***** DOCUMENT PASSAGE

Cetiosauriscus lived during the Callovian, an epoch in the Middle Jurassic, about 166 to 164 mya.
The single specimen is known from the Lower Member of the Oxford Clay Formation, along with multiple other dinosaur genera and many other groups of animals, in the biozone of the index fossil Kosmoceras jason. The Oxford Clay Formation is a marine deposit of southern and middle England, known for the high-quality preservation of some fossils and the large diversity of taxa. Sediments are generally brownish-grey mudstone, organic-rich with plentiful crushed ammonites and bivalves, at most 65 m thick. A large diversity of flora can be seen, preserved in the form of pollen and spores. Gymnosperms are present, along with pteridophytes, unidentifiable wood fragments, other intermediate pollen, and miscellaneous organic plant material.

The intermediate sauropod Ornithopsis leedsi is known from the same section of the formation as Cetiosauriscus, along with the stegosaurids Lexovisaurus durobrivensis and Loricatosaurus priscus (which are possibly synonyms), the basal ankylosaur Sarcolestes leedsi, the ornithopod Callovosaurus leedsi, and a second unnamed ornithopod taxon. Dinosaur eggs that have not yet been assigned to a taxon are also known from the Lower Oxford Clay. The theropods Eustreptospondylus and possibly Megalosaurus are also known from the Oxford Clay Formation, but slightly younger deposits (the Middle Member). In addition, the theropod Metriacanthosaurus is from an unknown level and age in the formation.

**********
***** EXTRACTED ENTRIES

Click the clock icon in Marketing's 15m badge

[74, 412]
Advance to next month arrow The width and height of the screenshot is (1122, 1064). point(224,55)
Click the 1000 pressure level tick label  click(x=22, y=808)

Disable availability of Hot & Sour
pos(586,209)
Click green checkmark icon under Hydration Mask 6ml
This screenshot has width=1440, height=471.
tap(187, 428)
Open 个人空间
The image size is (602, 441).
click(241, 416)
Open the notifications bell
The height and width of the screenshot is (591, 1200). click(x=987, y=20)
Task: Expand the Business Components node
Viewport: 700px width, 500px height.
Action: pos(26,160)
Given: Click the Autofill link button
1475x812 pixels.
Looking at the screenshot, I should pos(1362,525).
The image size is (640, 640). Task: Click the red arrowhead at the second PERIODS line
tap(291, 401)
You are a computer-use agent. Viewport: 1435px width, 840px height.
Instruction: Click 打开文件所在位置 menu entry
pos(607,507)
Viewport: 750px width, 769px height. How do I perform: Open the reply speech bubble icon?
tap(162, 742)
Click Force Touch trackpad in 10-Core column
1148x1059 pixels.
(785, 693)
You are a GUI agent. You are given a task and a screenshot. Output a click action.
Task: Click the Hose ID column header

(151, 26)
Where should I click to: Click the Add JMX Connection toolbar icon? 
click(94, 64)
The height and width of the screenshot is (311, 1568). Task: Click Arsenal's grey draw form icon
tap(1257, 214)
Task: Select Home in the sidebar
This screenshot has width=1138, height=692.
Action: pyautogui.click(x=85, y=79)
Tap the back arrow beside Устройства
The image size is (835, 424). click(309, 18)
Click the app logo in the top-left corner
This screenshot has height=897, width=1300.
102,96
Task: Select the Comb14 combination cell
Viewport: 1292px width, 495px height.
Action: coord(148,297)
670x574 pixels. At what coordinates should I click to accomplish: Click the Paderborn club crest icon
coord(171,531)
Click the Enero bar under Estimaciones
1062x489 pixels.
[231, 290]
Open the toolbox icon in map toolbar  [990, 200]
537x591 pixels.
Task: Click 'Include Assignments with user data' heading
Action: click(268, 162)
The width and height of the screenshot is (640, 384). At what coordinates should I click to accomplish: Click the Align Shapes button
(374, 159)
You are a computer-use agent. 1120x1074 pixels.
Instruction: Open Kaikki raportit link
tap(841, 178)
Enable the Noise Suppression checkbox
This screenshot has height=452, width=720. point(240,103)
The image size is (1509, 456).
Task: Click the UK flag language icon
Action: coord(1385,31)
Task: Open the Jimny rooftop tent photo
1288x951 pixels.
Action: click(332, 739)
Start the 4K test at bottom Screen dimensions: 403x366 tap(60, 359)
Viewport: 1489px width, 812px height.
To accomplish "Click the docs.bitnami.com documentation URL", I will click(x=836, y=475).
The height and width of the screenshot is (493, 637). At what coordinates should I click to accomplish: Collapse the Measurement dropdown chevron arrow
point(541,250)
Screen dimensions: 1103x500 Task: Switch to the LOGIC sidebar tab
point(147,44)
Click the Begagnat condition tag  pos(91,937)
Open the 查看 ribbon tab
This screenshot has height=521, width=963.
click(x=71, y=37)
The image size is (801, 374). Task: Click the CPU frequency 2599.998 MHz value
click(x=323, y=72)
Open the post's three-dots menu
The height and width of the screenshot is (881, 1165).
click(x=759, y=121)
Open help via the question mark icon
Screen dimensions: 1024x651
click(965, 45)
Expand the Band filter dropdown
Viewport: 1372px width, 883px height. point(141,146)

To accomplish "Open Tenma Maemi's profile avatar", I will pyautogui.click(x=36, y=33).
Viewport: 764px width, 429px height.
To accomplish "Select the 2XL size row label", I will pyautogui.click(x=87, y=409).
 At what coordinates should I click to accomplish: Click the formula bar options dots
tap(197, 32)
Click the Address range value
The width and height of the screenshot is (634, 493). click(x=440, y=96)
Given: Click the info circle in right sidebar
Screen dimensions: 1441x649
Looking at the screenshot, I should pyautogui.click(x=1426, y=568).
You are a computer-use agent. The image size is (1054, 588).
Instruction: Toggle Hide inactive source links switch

**********

**WHAT THIS EXERCISE ASKS**
1. Output the part of the Cetiosauriscus passage starting at "Cetiosauriscus lived during" and ending at "organic plant material.".
2. Please carry the Cetiosauriscus passage forward from the point where it stops.
The data stands apart from the Cetiosauriscus passage as separate material.

**SOLVED TASKS**
1.
Cetiosauriscus lived during the Callovian, an epoch in the Middle Jurassic, about 166 to 164 mya.
The single specimen is known from the Lower Member of the Oxford Clay Formation, along with multiple other dinosaur genera and many other groups of animals, in the biozone of the index fossil Kosmoceras jason. The Oxford Clay Formation is a marine deposit of southern and middle England, known for the high-quality preservation of some fossils and the large diversity of taxa. Sediments are generally brownish-grey mudstone, organic-rich with plentiful crushed ammonites and bivalves, at most 65 m thick. A large diversity of flora can be seen, preserved in the form of pollen and spores. Gymnosperms are present, along with pteridophytes, unidentifiable wood fragments, other intermediate pollen, and miscellaneous organic plant material.

2.
Hundreds of invertebrates are known from the marine deposits, including bivalves, gastropods, scaphopods, ammonites, teuthoids, a nautiloid, foraminifera, coelenterates, bryozoans, brachiopods, annelids, crustaceans, ostracods, cirripedes and echinoderms. Fish are known from the clades Elasmobranchii, Chimaera, and Actinopterygii, and the ichthyosaur Ophthalmosaurus, the plesiosaurs Cryptoclidus, Muraenosaurus, Tricleidus, Liopleurodon, Peloneustes, Pliosaurus and Simolestes, the crocodilians Metriorhynchus and Steneosaurus, and the pterosaur Rhamphorhynchus were all present.